Most of us, at one time or another, have traveled away on vacation or some interesting place and shot some travel photographs, only to return home and realize that there was one important shot that you forget to get. Believe me, it happens all the time. How do you prevent this? One trick I use for every photo outing, is to prepare a “shot list” before I travel. This list contains all the important shots I would like to get while traveling. This list can contain a list of places to shoot (i.e., the local park, the city market area, the local aquarium, etc.), or can be a list of different “poses” or compositions (i.e., shoot the market from the waterfront, shoot the market from the hill overlooking the market, shoot both horizontal and vertical shots, etc.).
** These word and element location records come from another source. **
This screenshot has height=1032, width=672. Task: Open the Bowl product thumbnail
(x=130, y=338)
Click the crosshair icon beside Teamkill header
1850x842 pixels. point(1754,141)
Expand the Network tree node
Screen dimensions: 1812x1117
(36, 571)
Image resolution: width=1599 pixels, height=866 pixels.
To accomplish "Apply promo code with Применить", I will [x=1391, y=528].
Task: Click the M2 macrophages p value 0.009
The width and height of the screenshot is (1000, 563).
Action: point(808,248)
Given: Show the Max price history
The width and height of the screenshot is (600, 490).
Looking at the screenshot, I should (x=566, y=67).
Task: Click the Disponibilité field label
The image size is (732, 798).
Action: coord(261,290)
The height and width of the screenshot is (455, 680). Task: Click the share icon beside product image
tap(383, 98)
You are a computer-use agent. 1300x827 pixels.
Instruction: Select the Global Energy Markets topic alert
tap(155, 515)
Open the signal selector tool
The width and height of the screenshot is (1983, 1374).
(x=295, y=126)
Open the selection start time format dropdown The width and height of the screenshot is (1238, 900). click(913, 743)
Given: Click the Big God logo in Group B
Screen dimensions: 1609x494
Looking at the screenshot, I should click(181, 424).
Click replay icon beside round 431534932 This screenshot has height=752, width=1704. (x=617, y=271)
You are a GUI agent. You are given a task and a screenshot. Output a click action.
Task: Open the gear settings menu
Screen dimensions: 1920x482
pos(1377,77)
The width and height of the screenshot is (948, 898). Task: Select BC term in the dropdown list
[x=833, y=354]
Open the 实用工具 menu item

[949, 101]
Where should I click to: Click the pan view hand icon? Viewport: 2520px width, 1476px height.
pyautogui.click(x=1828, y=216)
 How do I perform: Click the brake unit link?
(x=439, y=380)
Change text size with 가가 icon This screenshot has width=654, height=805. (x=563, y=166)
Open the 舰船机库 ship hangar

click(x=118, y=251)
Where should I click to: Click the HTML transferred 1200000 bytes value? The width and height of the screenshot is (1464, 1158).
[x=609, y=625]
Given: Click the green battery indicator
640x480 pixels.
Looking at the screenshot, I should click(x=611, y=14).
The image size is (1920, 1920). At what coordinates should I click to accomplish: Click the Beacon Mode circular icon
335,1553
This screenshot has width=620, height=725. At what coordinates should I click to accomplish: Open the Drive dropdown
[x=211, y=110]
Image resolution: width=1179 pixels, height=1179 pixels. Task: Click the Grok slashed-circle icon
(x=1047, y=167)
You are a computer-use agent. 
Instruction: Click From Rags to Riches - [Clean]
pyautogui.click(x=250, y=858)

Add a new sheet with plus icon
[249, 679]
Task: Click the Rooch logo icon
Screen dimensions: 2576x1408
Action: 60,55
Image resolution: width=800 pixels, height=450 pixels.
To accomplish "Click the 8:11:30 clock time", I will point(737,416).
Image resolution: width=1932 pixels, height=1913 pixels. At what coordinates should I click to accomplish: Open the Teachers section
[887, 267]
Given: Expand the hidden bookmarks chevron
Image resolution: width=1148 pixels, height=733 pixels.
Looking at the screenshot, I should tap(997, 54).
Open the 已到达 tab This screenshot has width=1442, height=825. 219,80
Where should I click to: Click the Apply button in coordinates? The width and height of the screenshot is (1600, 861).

You can set up your “shot list” anyway that helps you remember the shots you really want to get while on your trip. I always make up my “shot list” in a small, bound composition book that I keep in my shirt pocket or camera bag. That way, it is always nearby so I can consult it while shooting.
An good example of one of my “shot lists” was the shot list I developed on the plane during my recent trip to Haines, Alaska, where I spent a week shooting bald eagles at the Chilkat Bald Eagle Preserve. Here is what my “shot list” looked like: (1) Haines city images, (2) Inside Passage scenery (during ferry ride), (3) eagles on snowy stumps, logs, trees, (4) eagle closeup portraits (in stately poses), (5) eagle “talon fights”, (6) massive groups of eagles (in trees, on logs, standing in snow, etc.), (7) a “3 generation” shot (3 eagles in one photo: one an adult, one a sub-adult, and one an immature). These shots, as identified, may not mean much to you, but I knew exactly what I was looking for. Each evening, I would go over my list and note which shots I had attained, marking it off my “to do” list. I would then make note of those that I had not yet shot and would make them my priority for the next shooting day. It ended up I got every shot on this trip that was on my “shot list”, except for the “3 generation” shot. I missed this shot, not because I forgot to get it, but because the eagles just would not sit together in this formation. Oh well, now I have an excuse to go back again!
On your next outing, give the “shot list” a try. I think you will find it very handy in identifying the shots you want and will help you to avoid failing to get that all important shot. I also think that this up-front brainstorming can help you be more creative with your photography … you will often think of new and exciting shots that you otherwise probably would not have imagined. So give it a go and see how this can help you.